__PROBLEM DESCRIPTION__. Name every distinct username that appears as a post heading in the chainsaw forum thread, in order of first appearance.

__SUPPLIED PASSAGE__.
::::::::
Just hanging and bench racin' 

I don't like to type much y'know?


----------



## Eccentric (Jan 1, 2013)

I like Poulans. I like some SD saws as well.


----------



## graybear13 (Jan 1, 2013)

I swapped a Remington shotgun and some cash for my new 3400 poulan way back when and it is still running strong. These old saws are super hard to beat. Heavy? You betcha! Grunt? You betcha!


----------



## Magnumfloyd (Jan 2, 2013)

Will the 3400 pull a 20" bar or is that to much and I've searched for muffler mod pictures and i am having trouble finding them


----------



## 3000 FPS (Jan 2, 2013)

Magnumfloyd said:


> Will the 3400 pull a 20" bar or is that to much and I've searched for muffler mod pictures and i am having trouble finding them



Here is a muffler mod on a craftsman it has the exact same muffler as on a 3400.





View attachment 271000


----------



## Magnumfloyd (Jan 2, 2013)

So just those two 1" vertical cuts and what size whole in the side and retune the carb


----------



## 3000 FPS (Jan 2, 2013)

Magnumfloyd said:


> So just those two 1" vertical cuts and what size whole in the side and retune the carb



Ok so what I did.
I pulled the baffle out and cut out about half of it away from the top and bottom of it. Leaving the two post that the screws go through in place. I then used a file to debur it so no metal can get back into the engine. The part of the baffle that I cut away I faced towards the front of the muffler. The slit in the side is from a small cut off saw and then opened up with a screw driver. I left the spark arrestor in mine but that is a personal preference. This muffler exits out the back when stock and I welded up all those holes so that it can now only exit the side and front. 

I do not believe the front cuts are 1 inch and more like a half inch. The one on the side is close to inch and a quarter.


----------



## redunshee (Jan 2, 2013)

sachsmo said:


> Dude,
> 
> Just hanging and bench racin'
> 
> I don't like to type much y'know?



Bro and Dude! Please!


----------



## fossil (Jan 2, 2013)

*More muffler mod info*

Here's more info on the muffler mods from the Poulan stickie in this post
http://www.arboristsite.com/chainsaw/183629-2.htm


----------



## redunshee (Jan 2, 2013)

Magnumfloyd said:


> Will the 3400 pull a 20" bar or is that to much and I've searched for muffler mod pictures and i am having trouble finding them



It will pull it okay but in a 20" hardwood log it'll work pretty hard.


----------



## redunshee (Jan 2, 2013)

3000 FPS said:


> Ok so what I did.
::::::::
__Stored data__.
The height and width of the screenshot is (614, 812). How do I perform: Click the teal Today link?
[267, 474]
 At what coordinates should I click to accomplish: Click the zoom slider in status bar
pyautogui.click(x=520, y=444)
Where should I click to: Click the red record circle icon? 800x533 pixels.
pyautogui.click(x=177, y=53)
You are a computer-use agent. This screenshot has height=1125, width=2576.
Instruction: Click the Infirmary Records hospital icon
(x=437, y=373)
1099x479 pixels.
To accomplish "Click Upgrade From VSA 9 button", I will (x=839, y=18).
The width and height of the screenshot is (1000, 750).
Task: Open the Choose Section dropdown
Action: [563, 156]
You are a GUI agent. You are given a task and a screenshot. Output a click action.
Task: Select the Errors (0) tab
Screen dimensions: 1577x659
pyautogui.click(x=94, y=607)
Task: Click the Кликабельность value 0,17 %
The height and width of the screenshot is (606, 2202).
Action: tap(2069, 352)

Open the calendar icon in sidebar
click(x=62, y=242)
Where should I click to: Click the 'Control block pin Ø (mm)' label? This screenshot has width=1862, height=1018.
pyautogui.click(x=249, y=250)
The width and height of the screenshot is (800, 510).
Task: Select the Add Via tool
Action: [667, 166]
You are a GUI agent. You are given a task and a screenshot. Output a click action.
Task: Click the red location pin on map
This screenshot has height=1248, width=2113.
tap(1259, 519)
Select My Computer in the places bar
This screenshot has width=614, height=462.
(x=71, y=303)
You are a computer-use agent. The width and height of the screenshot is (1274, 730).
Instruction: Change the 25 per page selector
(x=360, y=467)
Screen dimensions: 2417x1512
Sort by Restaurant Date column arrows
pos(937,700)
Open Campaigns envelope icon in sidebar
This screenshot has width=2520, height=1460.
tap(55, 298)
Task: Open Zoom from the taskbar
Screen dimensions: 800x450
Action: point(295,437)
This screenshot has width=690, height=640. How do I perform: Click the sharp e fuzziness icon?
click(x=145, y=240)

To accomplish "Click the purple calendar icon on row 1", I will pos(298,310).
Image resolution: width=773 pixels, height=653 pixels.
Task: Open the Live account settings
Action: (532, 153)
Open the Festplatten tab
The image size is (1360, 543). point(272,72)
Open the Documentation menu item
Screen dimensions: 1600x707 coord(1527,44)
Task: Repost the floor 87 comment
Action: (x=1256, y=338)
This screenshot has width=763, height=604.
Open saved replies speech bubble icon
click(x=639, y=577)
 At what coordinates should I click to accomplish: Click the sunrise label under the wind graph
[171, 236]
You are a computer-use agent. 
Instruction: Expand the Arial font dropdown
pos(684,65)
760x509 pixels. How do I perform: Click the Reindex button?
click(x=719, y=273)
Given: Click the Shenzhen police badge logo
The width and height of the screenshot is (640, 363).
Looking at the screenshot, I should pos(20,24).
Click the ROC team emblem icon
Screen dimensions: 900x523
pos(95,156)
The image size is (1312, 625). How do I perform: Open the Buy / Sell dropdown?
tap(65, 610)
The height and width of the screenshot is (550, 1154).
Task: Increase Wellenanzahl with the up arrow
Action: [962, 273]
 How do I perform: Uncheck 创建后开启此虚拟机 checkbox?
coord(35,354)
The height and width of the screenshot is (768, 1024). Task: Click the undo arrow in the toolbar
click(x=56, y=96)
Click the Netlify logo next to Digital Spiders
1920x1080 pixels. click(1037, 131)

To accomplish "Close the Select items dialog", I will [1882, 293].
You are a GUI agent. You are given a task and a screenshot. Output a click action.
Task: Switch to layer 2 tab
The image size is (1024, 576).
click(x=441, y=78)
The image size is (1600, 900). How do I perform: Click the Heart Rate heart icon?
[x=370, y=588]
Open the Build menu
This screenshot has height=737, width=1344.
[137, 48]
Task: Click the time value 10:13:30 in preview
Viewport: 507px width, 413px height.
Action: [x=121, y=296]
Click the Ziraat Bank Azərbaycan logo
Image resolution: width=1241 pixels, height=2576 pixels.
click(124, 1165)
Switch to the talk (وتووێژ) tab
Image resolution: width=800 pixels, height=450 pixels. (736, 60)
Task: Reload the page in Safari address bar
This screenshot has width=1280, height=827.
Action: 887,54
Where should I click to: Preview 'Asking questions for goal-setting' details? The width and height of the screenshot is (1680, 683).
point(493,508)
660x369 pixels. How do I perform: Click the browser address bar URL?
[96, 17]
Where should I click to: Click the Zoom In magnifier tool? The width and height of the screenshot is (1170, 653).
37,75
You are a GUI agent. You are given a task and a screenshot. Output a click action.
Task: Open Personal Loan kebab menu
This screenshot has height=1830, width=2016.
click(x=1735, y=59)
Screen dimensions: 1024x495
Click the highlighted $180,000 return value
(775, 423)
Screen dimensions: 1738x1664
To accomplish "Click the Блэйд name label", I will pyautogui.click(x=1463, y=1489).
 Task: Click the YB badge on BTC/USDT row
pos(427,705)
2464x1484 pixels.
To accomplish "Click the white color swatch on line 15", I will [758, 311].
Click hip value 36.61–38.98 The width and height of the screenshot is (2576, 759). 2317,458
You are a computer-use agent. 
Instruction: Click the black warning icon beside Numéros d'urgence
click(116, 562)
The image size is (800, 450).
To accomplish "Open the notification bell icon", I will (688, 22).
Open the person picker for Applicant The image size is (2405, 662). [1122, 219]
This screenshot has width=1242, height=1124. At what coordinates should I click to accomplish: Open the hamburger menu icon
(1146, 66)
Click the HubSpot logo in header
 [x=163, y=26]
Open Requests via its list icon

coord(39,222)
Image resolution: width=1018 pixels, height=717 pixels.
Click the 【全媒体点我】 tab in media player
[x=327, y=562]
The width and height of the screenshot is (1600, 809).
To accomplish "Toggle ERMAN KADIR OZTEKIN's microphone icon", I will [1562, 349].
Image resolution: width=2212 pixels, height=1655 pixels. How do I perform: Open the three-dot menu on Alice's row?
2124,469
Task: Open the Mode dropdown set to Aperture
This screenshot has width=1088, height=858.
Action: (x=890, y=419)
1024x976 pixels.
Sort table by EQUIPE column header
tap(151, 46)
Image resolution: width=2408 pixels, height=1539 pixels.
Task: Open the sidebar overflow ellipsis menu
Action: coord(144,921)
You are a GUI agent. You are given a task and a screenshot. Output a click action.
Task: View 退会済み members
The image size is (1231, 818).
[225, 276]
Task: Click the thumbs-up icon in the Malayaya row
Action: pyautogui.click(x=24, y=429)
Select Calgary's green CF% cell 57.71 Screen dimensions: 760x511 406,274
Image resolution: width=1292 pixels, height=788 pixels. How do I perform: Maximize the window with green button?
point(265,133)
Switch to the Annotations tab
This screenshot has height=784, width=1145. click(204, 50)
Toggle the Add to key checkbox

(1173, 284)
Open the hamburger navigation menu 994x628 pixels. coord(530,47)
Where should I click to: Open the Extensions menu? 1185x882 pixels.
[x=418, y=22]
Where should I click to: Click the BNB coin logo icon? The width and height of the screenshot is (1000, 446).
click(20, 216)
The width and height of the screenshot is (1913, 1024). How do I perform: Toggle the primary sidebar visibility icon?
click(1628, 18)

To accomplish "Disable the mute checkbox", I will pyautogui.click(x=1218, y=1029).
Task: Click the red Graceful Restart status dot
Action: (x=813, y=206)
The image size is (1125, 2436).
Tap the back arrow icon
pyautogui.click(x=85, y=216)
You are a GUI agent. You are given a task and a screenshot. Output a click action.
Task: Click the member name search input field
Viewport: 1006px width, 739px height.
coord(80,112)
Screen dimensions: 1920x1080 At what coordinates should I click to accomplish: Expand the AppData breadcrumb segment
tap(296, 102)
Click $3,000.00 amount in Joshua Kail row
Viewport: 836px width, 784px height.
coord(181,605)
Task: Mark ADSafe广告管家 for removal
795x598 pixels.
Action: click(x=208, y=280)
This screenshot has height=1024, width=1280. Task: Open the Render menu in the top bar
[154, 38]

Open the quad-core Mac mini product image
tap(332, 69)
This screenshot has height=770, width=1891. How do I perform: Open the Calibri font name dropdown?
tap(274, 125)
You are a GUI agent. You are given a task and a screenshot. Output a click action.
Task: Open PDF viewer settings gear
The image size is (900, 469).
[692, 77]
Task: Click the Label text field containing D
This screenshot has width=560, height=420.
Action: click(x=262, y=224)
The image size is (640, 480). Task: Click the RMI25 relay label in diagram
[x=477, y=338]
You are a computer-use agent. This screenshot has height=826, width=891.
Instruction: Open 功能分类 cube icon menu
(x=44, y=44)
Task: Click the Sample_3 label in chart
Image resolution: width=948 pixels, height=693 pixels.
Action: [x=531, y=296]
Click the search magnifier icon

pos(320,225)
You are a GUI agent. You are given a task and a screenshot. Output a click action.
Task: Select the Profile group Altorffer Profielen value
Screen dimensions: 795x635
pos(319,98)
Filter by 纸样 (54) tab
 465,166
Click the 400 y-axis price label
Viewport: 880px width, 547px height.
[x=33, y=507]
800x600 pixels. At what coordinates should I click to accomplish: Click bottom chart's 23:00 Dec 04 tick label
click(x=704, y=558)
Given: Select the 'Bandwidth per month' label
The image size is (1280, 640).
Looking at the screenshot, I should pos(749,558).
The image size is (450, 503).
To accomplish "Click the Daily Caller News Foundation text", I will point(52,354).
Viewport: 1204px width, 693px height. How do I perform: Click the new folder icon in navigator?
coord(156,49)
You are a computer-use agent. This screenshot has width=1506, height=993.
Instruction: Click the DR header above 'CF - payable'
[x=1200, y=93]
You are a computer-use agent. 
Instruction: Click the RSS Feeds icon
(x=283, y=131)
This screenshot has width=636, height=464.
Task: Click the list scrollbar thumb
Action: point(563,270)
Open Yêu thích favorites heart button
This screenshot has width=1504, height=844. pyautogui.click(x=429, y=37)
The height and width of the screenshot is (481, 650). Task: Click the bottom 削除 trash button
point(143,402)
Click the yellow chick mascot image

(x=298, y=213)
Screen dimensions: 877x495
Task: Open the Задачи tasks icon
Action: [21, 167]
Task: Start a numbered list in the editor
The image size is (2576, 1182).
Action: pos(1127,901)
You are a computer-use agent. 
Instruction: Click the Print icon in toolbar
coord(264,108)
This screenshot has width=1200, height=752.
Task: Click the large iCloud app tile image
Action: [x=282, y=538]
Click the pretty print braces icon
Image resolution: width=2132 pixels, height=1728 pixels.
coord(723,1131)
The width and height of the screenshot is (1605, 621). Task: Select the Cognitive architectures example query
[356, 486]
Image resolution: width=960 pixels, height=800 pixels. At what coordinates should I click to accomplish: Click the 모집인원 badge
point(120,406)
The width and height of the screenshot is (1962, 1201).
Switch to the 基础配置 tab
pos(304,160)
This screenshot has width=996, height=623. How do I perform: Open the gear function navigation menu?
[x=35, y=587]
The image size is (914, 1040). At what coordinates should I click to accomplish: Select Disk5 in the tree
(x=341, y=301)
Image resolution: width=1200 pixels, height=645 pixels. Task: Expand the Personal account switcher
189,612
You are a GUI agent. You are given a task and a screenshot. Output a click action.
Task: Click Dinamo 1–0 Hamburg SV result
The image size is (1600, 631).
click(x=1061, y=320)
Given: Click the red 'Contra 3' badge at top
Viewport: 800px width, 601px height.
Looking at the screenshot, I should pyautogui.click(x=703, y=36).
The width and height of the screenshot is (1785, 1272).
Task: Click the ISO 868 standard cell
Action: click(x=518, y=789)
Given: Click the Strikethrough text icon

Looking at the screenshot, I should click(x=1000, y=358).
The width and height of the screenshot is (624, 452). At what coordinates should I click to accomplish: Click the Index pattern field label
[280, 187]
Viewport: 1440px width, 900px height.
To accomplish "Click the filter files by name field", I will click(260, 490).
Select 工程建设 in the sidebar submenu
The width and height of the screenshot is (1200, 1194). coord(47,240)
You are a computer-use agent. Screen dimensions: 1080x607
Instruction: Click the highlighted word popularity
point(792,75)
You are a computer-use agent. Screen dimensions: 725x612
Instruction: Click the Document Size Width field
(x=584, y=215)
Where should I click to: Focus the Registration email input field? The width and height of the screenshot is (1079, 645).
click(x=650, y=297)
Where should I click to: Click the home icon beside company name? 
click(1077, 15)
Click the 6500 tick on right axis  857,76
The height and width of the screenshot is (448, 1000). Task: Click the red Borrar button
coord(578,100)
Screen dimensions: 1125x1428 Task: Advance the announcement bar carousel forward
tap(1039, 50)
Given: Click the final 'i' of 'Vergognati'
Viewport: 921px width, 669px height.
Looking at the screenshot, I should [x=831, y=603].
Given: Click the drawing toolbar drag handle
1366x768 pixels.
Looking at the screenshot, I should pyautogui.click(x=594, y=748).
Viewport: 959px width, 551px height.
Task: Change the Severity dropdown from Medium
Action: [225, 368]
::::::::
__ANSWER TO THE TASK__. Eccentric, graybear13, Magnumfloyd, 3000 FPS, redunshee, fossil